'''

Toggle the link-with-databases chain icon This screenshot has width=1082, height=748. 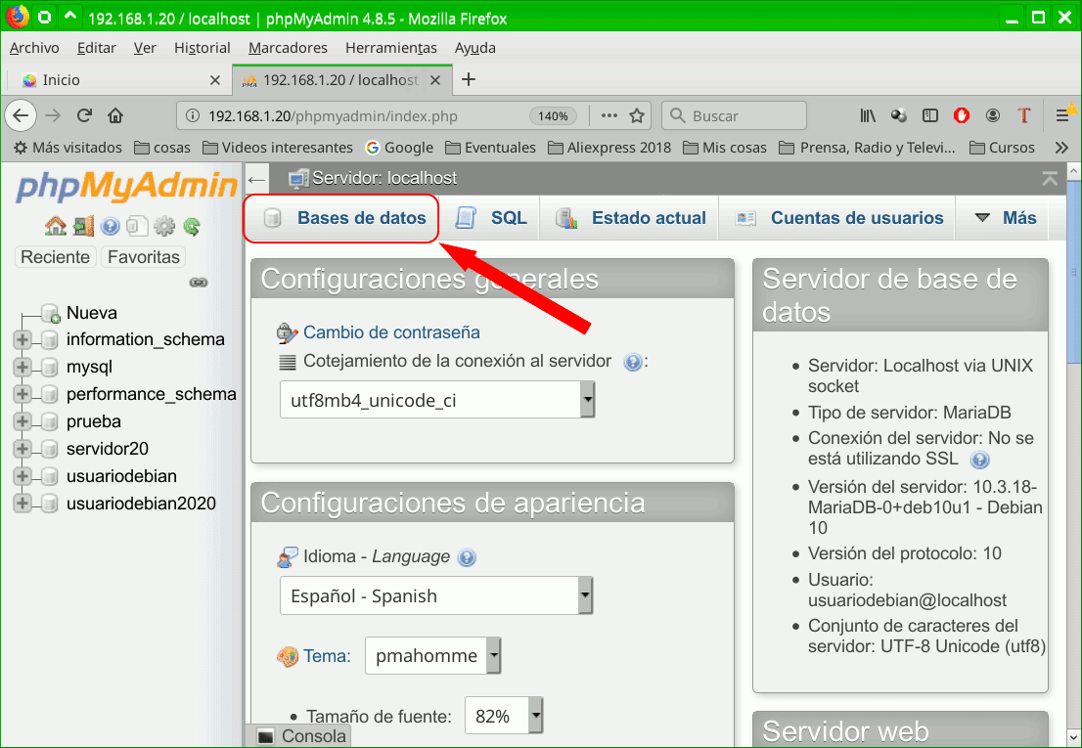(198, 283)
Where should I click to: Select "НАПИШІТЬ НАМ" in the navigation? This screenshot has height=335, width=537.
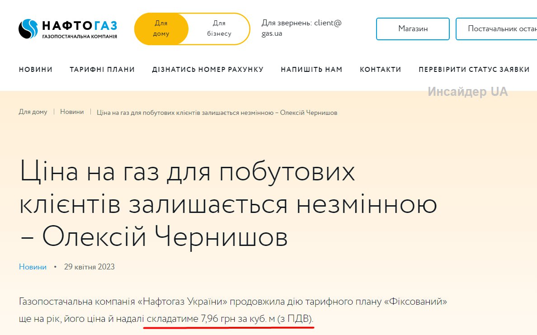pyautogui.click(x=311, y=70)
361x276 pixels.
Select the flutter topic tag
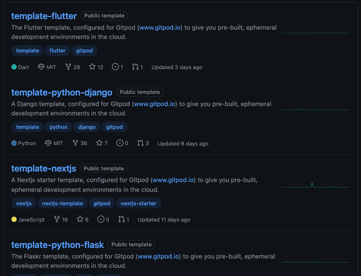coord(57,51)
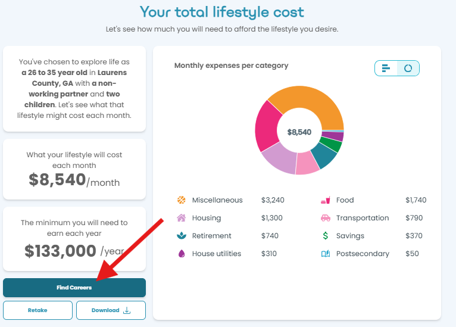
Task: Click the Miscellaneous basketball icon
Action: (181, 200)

'''
'''

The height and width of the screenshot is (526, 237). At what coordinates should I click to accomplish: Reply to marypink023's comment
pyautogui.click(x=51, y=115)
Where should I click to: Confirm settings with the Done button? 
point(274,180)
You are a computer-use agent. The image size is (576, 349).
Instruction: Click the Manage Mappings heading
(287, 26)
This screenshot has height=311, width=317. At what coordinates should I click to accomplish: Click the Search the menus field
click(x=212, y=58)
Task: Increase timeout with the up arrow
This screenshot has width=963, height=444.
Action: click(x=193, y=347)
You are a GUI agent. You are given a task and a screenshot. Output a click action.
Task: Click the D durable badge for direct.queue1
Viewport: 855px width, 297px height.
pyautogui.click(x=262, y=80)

'''
'''

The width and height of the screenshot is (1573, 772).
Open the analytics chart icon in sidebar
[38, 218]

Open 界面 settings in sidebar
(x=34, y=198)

'''

• WHAT YOU SHOULD DO:
Starting at the line that contains "Where should I click to: Select" and ending at the line that contains "Action: (181, 200)", set out those lines of the records as a numbered list. Skip any blank lines and leave out the pictures.

• EXERCISE ANSWER:
1. Where should I click to: Select "НАПИШІТЬ НАМ" in the navigation? This screenshot has height=335, width=537.
2. pyautogui.click(x=311, y=70)
3. 361x276 pixels.
4. Select the flutter topic tag
5. coord(57,51)
6. Task: Click the Miscellaneous basketball icon
7. Action: (181, 200)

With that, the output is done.